DATA RECORDS
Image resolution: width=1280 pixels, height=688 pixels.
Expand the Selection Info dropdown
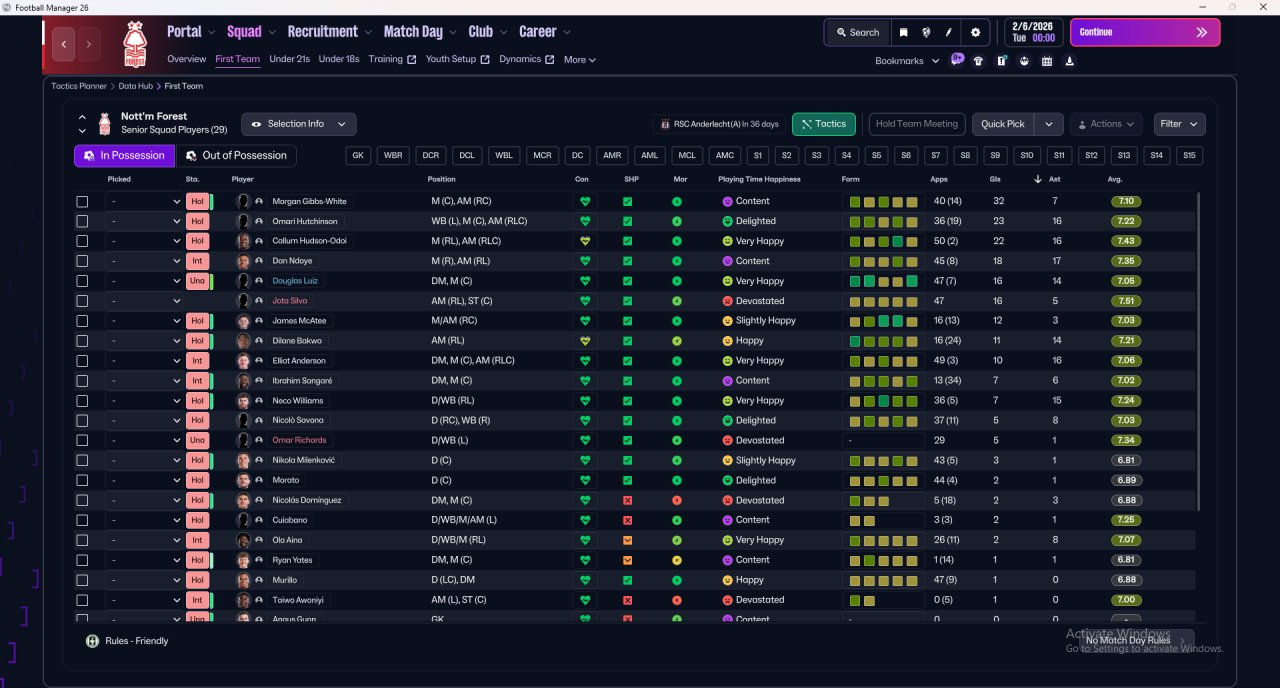[x=298, y=124]
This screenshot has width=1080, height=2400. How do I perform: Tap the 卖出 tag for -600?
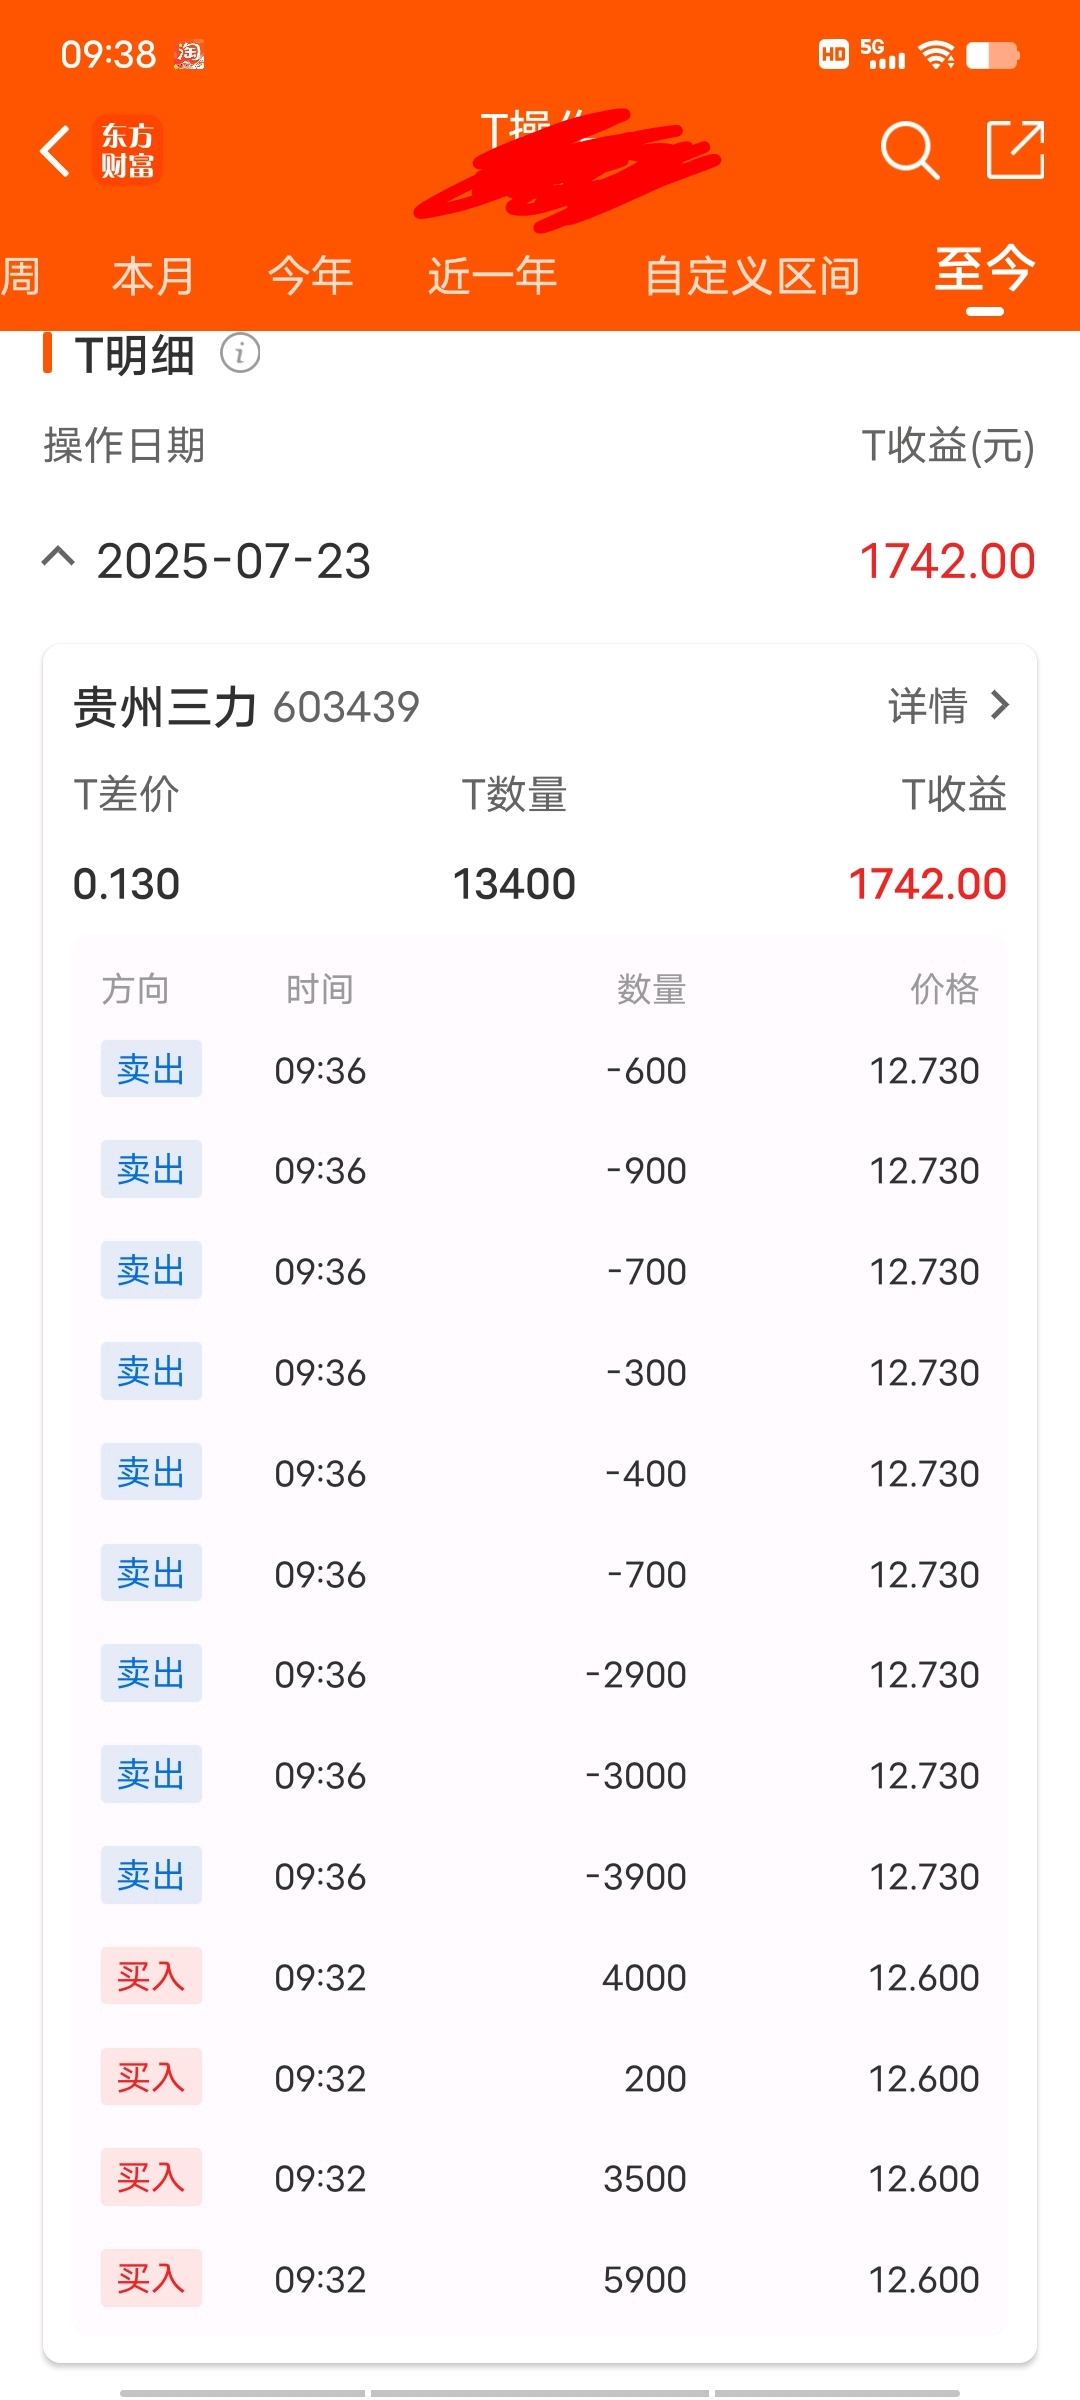click(x=151, y=1069)
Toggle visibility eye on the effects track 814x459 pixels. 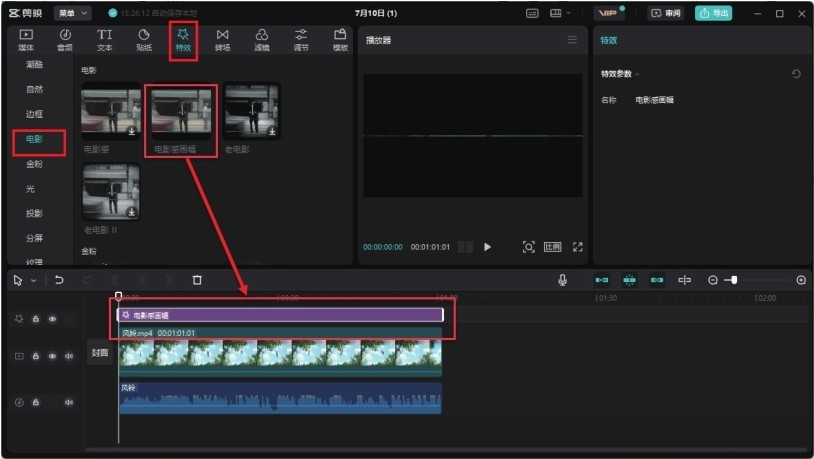coord(53,319)
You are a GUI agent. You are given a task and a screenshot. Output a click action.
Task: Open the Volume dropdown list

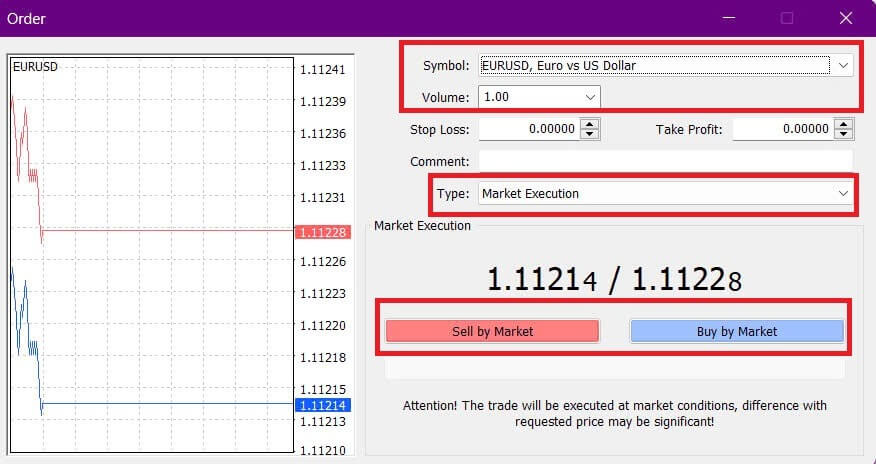pyautogui.click(x=590, y=98)
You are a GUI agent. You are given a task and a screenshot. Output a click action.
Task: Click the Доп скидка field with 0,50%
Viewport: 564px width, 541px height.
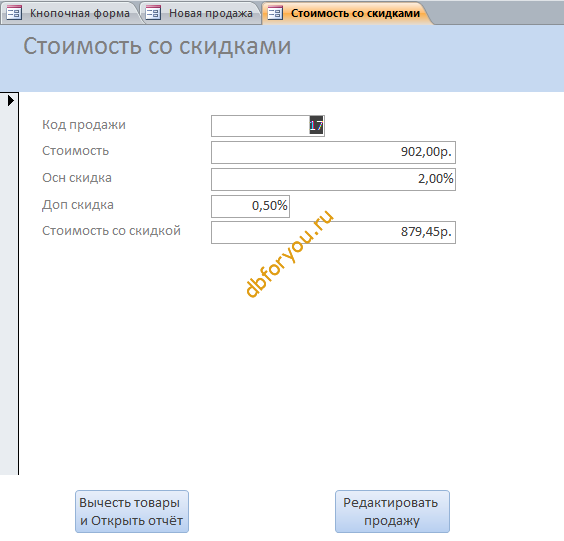click(x=250, y=206)
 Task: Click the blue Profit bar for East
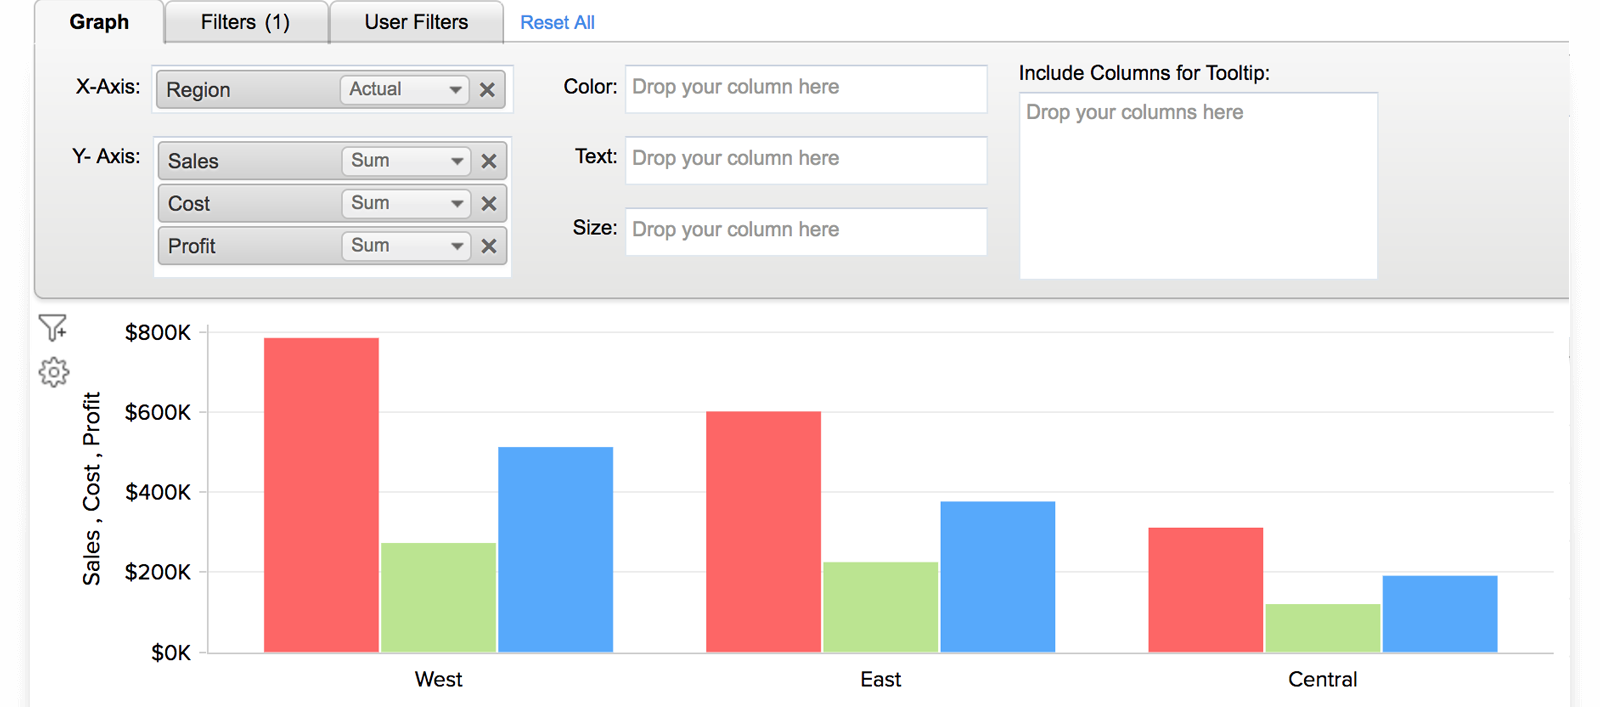pos(997,576)

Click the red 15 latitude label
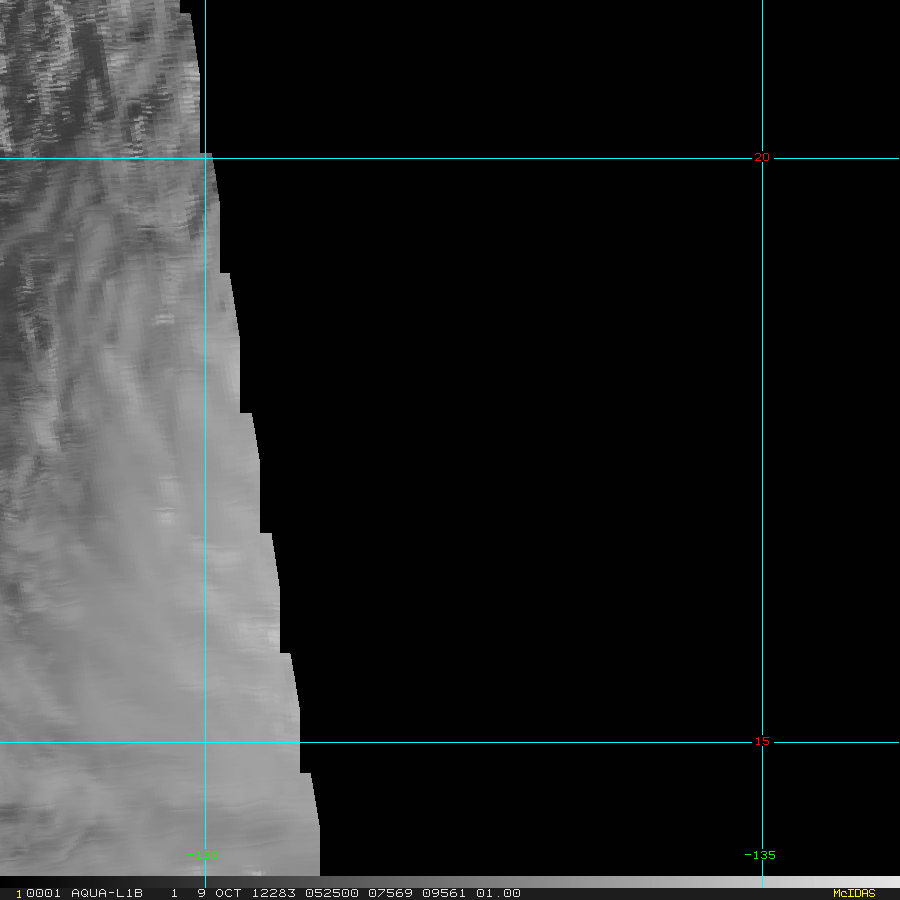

DESCRIPTION OF THE TASK
Please retype the entries above word for word, but only from the line containing "Task: Click the Доп скидка field with 0,50%" through the last line, and without the pictures.

PROBLEM SOLUTION
Task: Click the Доп скидка field with 0,50%
Viewport: 564px width, 541px height.
click(x=250, y=206)
 Task: Click the blue Profit bar for East
pos(997,576)

Click the red 15 latitude label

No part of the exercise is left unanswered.